精花太極拳

標準

二つの太極拳」で初めて話に触れた精花太極拳だが、現状の明鏡拳舎においては、すっかりなくてはならない存在になりつつある。

ホームページの太極拳の項目には、精花太極拳の紹介文として「精花太極拳が生まれた背景には、癌で亡くなった私の一番弟子が闘病の中で共に練習していた時の様々な経験が根本にあり」という文章を載せているが、あらためて、そうした経験がなければなぜ大切な双辺太極拳を再編纂しようなどと思うだろうか。

今更ながら、「双辺太極拳から八卦掌や形意拳の要素を抜いたら?」という発想に至ったのには訳があった。

それはまだ開門弟子が闘病中だった時のこと。癌で闘病中の弟子が悲しそうに言うには、点滴の針が刺さった腕で練習をしようとすると、双辺太極拳の最大の特徴でもある「螺旋」があるが為に、

「点滴の針が腕の中でよじれて痛い」

と言うのである。

そもそも点滴の針が刺さった状態で練習しようということに無理や限界があるのかもしれない。

だが自分がこの言葉を聞いた時、どんなに悔しく愕然としたことだろう。この時の自分には、弟子の真摯な気持ちに答える言葉がなかった。

弟子が亡くなったあともずっとその言葉が頭を離れることはなかったし、この言葉こそが精花太極拳を生んだと言っても過言ではない。

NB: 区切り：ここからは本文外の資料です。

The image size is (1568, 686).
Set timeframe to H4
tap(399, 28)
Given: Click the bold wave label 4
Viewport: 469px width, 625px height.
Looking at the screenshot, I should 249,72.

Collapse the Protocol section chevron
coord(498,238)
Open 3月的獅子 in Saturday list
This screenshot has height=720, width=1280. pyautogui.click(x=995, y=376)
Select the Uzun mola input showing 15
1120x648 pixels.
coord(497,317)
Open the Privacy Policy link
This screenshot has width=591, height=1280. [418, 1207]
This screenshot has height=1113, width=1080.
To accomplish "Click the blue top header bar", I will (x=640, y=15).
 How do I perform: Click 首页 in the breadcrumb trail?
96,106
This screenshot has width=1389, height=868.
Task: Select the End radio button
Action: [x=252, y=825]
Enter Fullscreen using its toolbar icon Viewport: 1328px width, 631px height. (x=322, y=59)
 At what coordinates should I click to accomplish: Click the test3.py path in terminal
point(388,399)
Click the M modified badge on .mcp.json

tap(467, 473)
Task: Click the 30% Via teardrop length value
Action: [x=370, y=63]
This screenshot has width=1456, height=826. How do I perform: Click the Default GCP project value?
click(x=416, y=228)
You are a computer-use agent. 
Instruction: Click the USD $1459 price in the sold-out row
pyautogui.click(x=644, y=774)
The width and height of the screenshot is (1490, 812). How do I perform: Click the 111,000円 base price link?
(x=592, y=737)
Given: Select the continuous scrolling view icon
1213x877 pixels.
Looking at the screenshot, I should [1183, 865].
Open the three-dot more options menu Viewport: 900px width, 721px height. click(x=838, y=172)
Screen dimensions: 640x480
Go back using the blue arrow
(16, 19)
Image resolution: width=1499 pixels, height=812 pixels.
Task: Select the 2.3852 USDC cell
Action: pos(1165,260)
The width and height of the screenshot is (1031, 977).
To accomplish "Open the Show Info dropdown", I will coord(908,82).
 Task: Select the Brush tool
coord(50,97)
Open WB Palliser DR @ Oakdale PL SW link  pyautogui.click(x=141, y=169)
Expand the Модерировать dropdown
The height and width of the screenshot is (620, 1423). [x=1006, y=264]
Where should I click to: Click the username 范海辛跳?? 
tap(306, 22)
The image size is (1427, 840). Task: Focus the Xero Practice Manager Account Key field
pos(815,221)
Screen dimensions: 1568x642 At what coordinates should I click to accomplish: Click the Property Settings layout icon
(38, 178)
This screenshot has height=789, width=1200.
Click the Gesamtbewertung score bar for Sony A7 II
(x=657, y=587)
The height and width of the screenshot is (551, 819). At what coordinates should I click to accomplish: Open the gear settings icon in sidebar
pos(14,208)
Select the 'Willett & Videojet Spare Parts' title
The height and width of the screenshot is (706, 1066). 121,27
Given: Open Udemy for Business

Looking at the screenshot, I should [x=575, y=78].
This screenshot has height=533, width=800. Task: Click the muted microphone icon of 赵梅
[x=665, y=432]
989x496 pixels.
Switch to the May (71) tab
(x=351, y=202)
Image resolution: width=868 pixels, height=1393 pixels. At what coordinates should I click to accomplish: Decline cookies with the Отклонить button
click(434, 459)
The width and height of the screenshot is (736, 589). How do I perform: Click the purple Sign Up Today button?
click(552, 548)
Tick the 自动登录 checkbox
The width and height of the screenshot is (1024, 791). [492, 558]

だからこそ、自分にとって精花太極拳の前で言い訳は出来ない。老、病、障がい。どんな壁があろうとも、弟子の頑張っている姿が瞼に焼き付いている限り、あらゆる工夫をしながらでも我々の太極拳の愉しさや素晴らしさを育んでいきたいという想いがある。

一方で、もう一つ発見もある。

その後、精花太極拳を研究していくうちには消したはずの螺旋が全く消えたわけではなく、今までと違う形で入り込んでいるのだというのがわかってきた。八卦掌も形意拳も同様に、気づかないうちに別の姿に変わっていつのまにか緩やかに溶け込んでいることに気づく。

やはり、双辺太極拳は双辺太極拳なのだ。

双辺太極拳から精花太極拳を再編したことの意味とは、原理原則を現実の場で活かすということ。それもまた一つの「応用」だ。双辺太極拳は武術的な視点においても応用が多彩であればこそ、体の弱っていた弟子の為に双辺太極拳を応用したものなのだと捉えると本質が見えてくる。

それによって、精花太極拳を練ることで不思議と八卦掌にも形意拳にも良い影響が現れることの理由も見えてきた。何より双辺太極拳もまた、精花太極拳を身体に通した後は動きが変わるのを如実に実感する。これは全く予想もしなかった角度からの深化だった。

しかしそれもまた「真摯に歩んで行けば自然と今の自分が乗り越えるべき課題が現れる」という事と、その結果であろう。

自分にとってはまさにそうした存在であるように思えるし、生徒達にとってもまた必要があって生まれたものなのだということも実感している。

武術の道を歩んでいくという縦の糸と、その過程での出会いや関わりといった横の糸とが複雑に折り重なって編まれた太極拳。おそらく他人には興味を持たれることもないだろうが、我々にとっては内功武術という大きな模様の中に描かれた大切な一部だ。